Casting Cleaver

Patient: Eight Legged Freaks

Profile: Despite its title, Eight Legged Freaks is not the long-awaited Mamas and Papas biopic. It is a moderately entertaining monster pic that suffers from telegraphing every twist so that no matter what the problem, you know everything has been scripted for the production's Idiot Star to succeed. Think Arachnophobia meets Dumb and Dumber meets Tremors meets Wake Me When I'm President: The George W. Bush Story.Symptoms: Stiff dialogue and transparent plotting make the toxic mutants, which intermittently sound like golden retrievers and gerbils, only kindascary in comparison to the truly frightening monsters born of Alien or Dick Cheney's mother. The way-too-long hour it takes for the film to not only set up how the spiders got huge but also showcase the dysfunctional family, the crooked mayor, the paranoid radio guy and the return of the Prodigal Son just pisses off an audience that paid nine bucks to see really big killer spiders. Really, it's just annoying. Which brings us to the casting of David Arquette—he of those brain-curdling collect-call commercials and marriage to Courteney Cox that is an affront to nature—as the sullen, returning rebel lead. It's impossible to think of Arquette–the thinking man's Carrot Top—as strong or silent or as a person who can save a town. Apparently aware of this, the movie's writers revert to hellish—literally—devices, in that every other sentence becomes “What the hell?” Or, “What the hell are you talking about?” Or, “What the hell is that?” Or, “Why the hell would a compassionate God allow David Arquette to couple with Courteney Cox?”

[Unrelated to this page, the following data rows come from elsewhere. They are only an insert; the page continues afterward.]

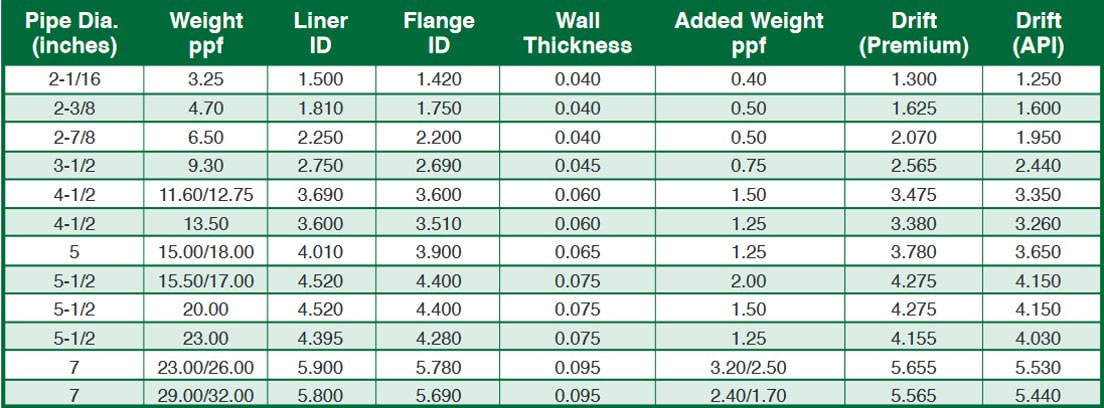Click the Drift (Premium) column header
Image resolution: width=1104 pixels, height=408 pixels.
pyautogui.click(x=926, y=33)
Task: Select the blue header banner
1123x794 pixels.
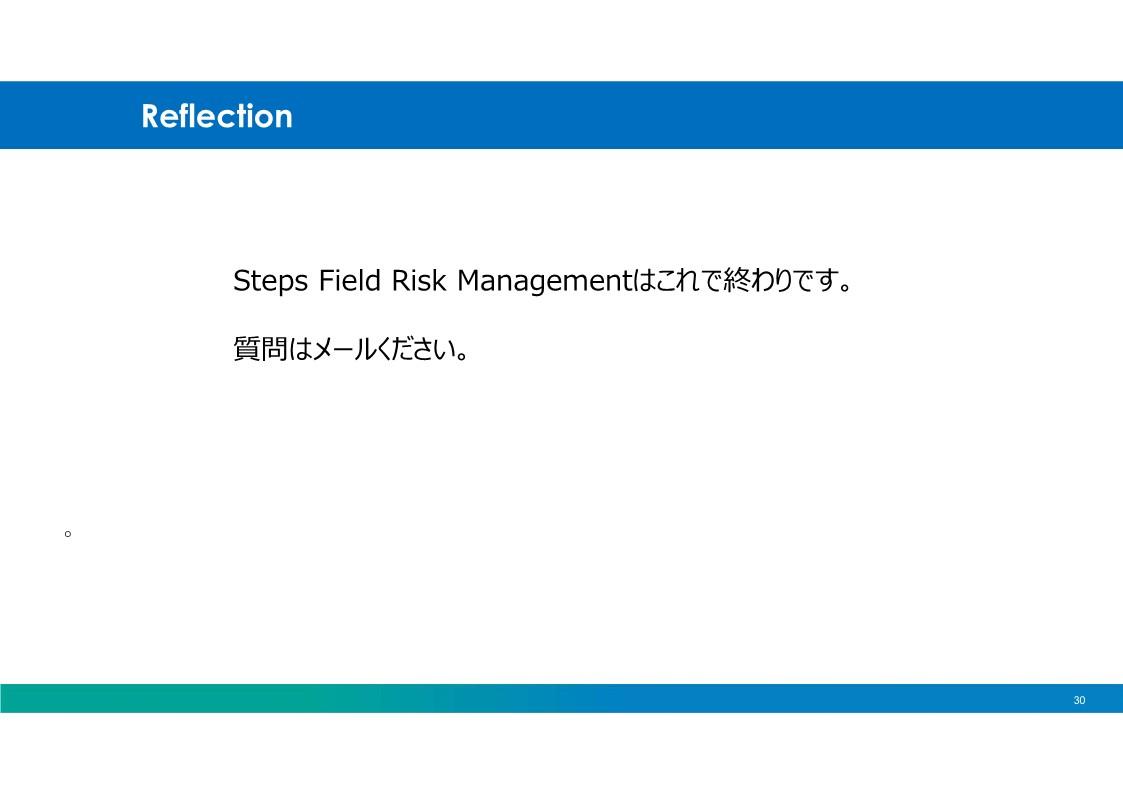Action: point(562,115)
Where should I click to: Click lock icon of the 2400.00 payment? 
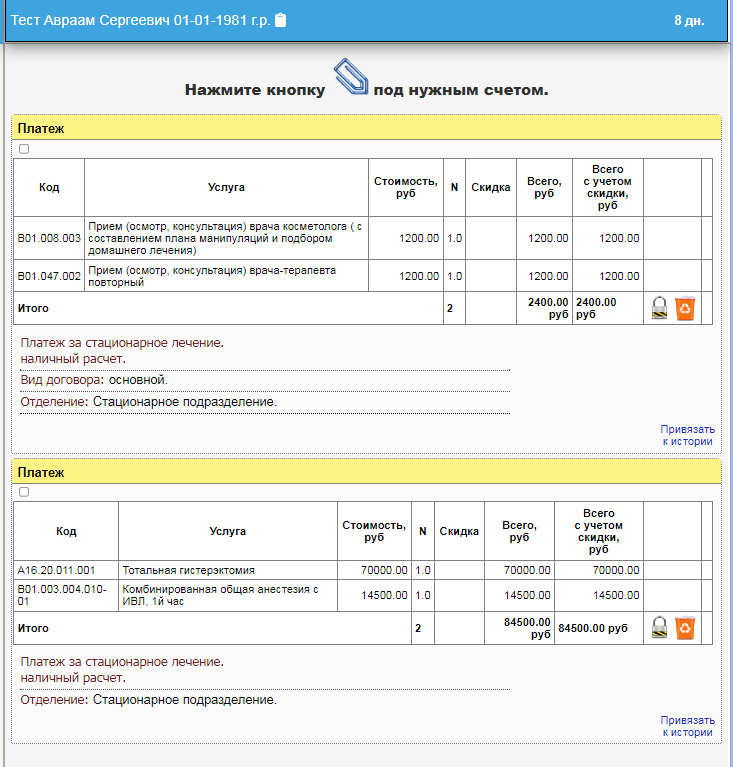(659, 308)
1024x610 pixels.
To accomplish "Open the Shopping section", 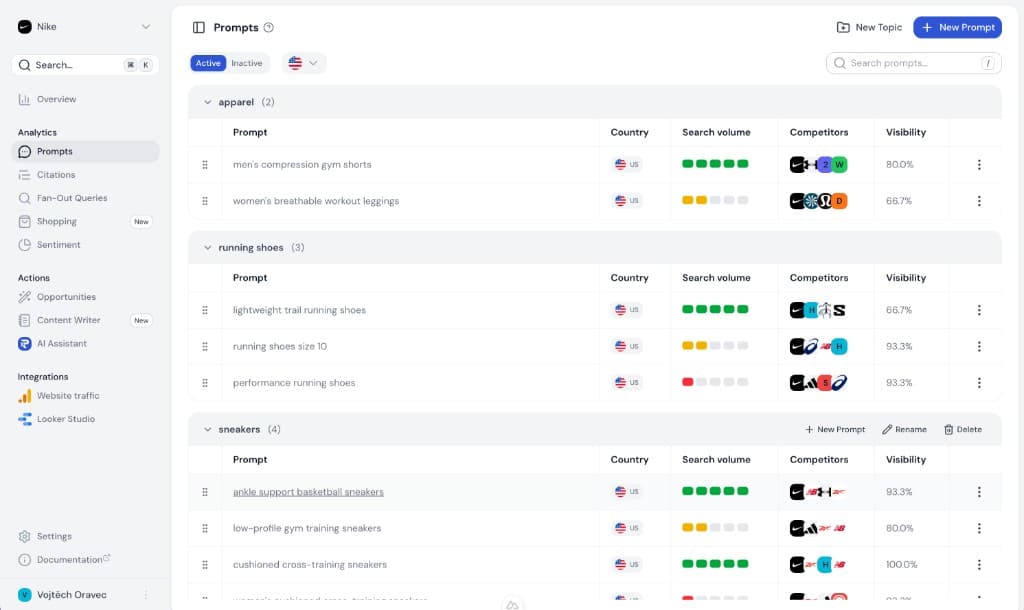I will pos(59,221).
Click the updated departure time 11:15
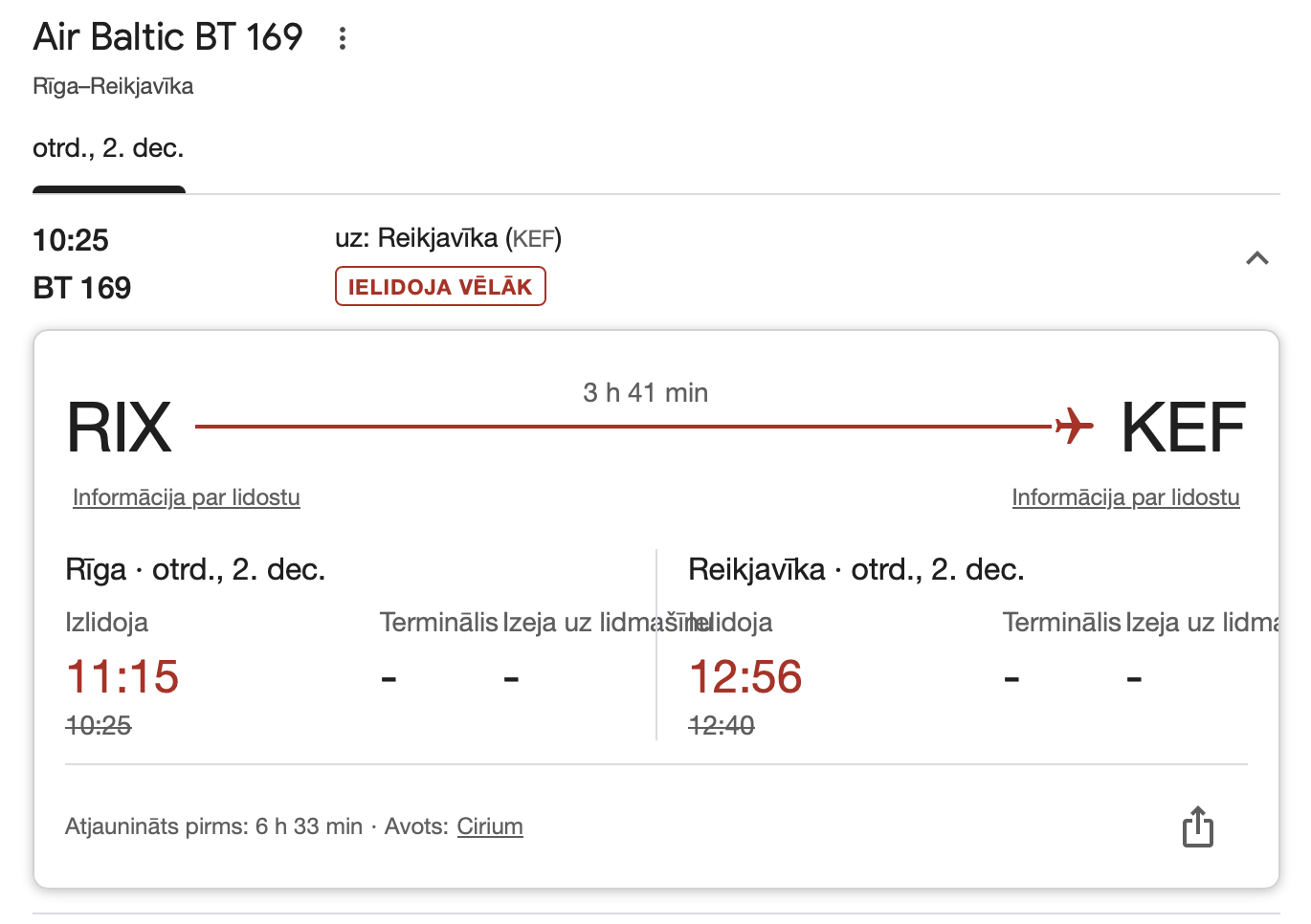The image size is (1311, 924). (122, 677)
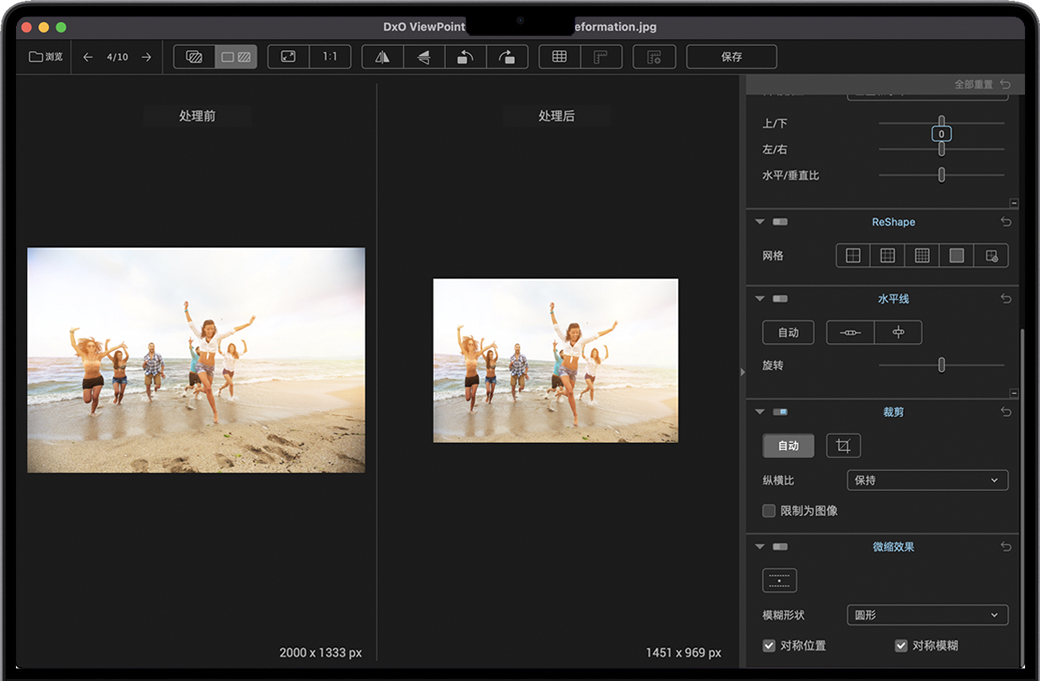Switch to side-by-side comparison view
This screenshot has width=1040, height=681.
(x=236, y=57)
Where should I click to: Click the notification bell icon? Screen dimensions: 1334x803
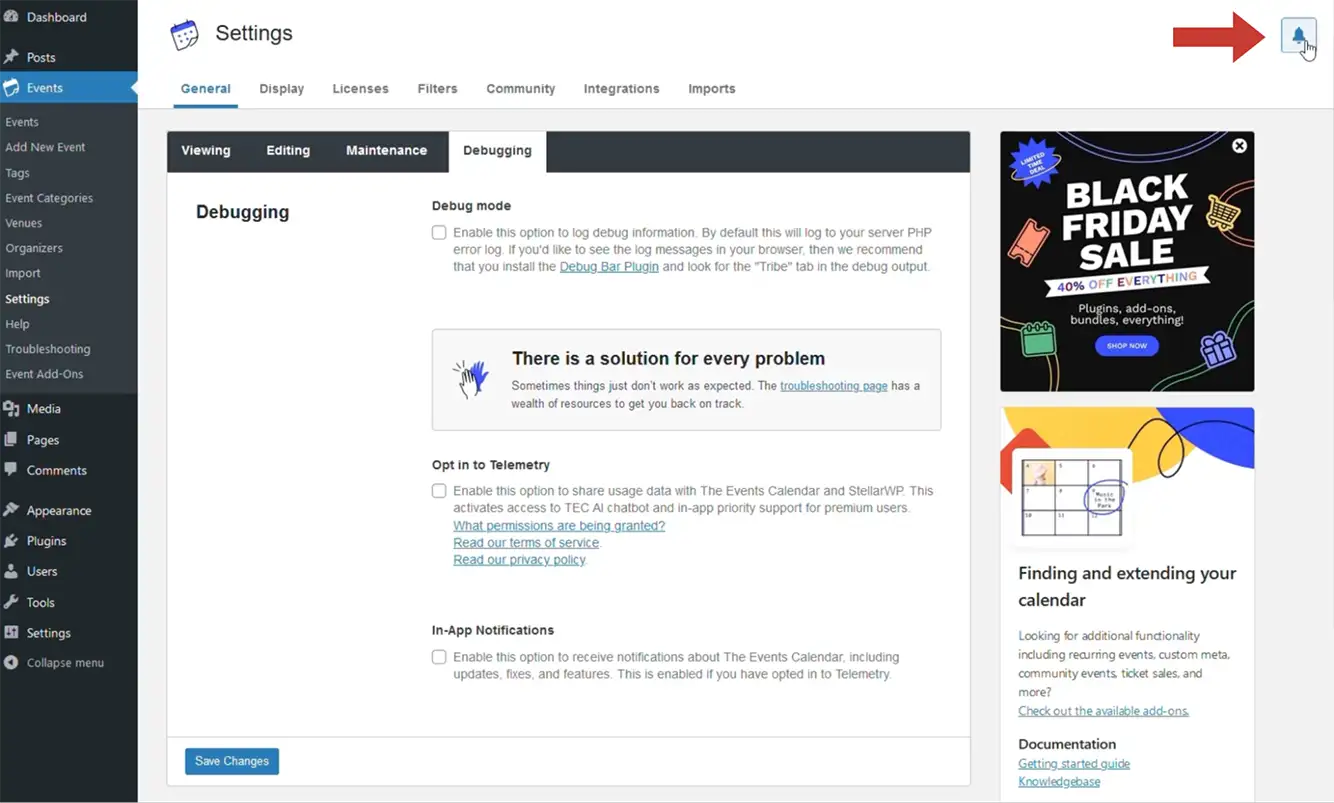(1297, 37)
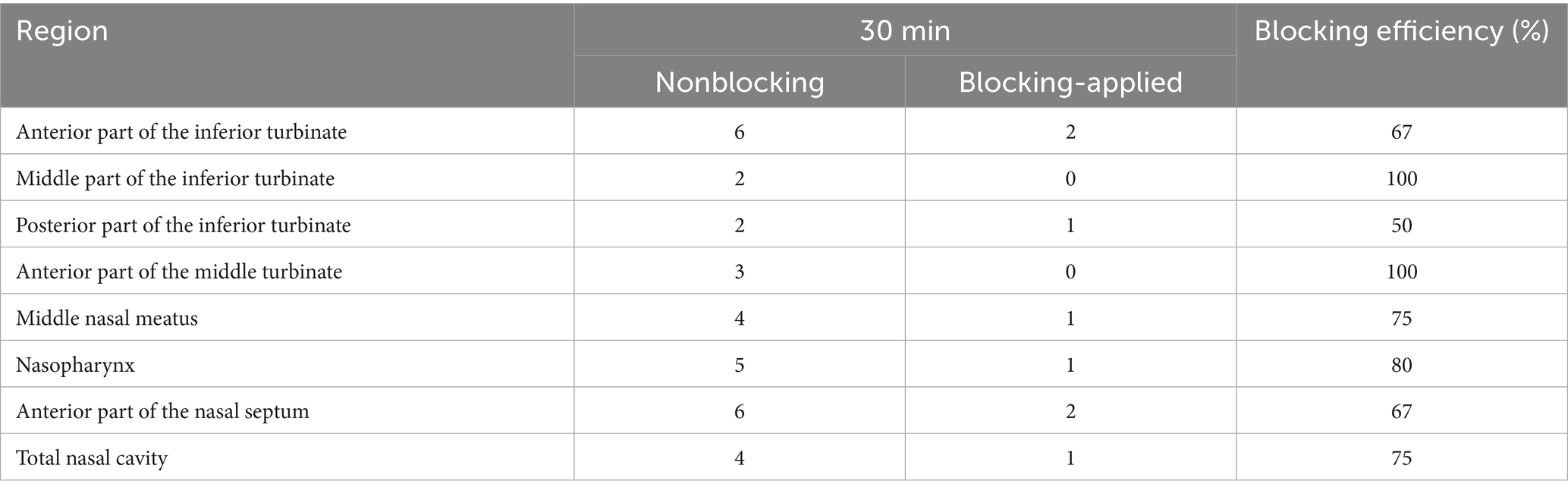This screenshot has height=494, width=1568.
Task: Select the Blocking efficiency (%) header
Action: (x=1401, y=32)
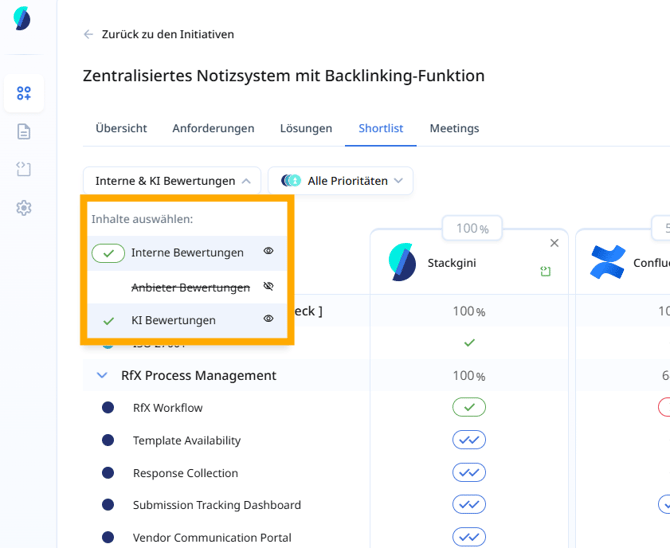Remove Stackgini column with X icon
Image resolution: width=670 pixels, height=548 pixels.
pyautogui.click(x=555, y=243)
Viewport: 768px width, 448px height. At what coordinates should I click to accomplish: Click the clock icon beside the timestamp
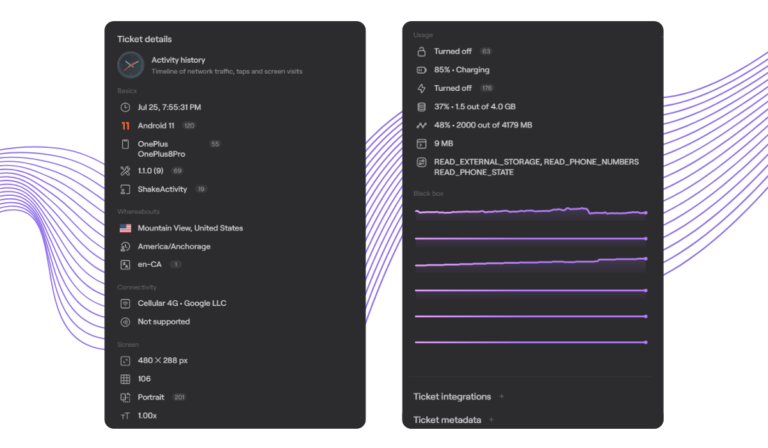tap(125, 107)
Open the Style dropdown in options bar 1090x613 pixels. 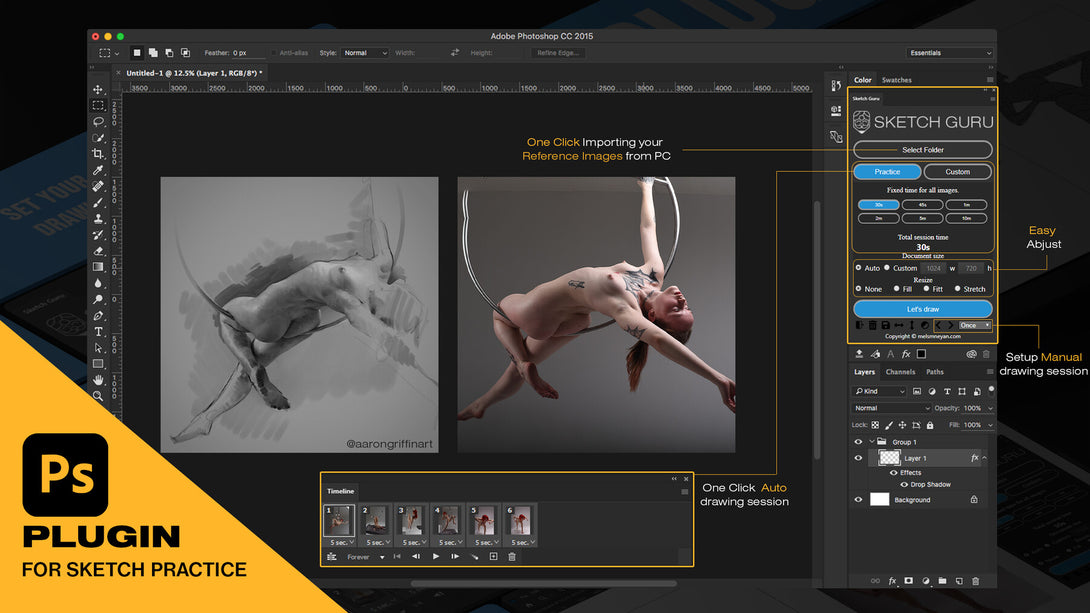click(364, 53)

Script Doctor Diagnosis: Hell is other people . . . if they are David Arquette. Prescription: You've got a horror film with very little suspense. Not good. You need to shake things up, throw a few unexpected curves. I suggest taking a cue from the enormously popular Scream—which also featured Arquette. Scream was brilliant in bursting its audience's conditioned expectations early on by killing off a main character—and big star. After that, the audience didn't know what it could trust or believe. Everything was up for grabs; anything could happen. That builds tension, suspense. You need to come at it that way. Do something unexpected. Me? I would kill David Arquette. Push him off a tall building, have a telephone pole crush his skull while he's dialing a collect call, perhaps have really small spiders climb into his various orifices, lay their mutant eggs and cause a slow, painful death commiserate to the pass in life he has been afforded by a God who mocks decent people's efforts. Yes, I would certainly kill David Arquette—the sooner, the better. As for your movie, well, maybe you could have something odd happen to David Arquette's character. I don't know. Frankly, I lost interest after my Kill David Arquette epiphany.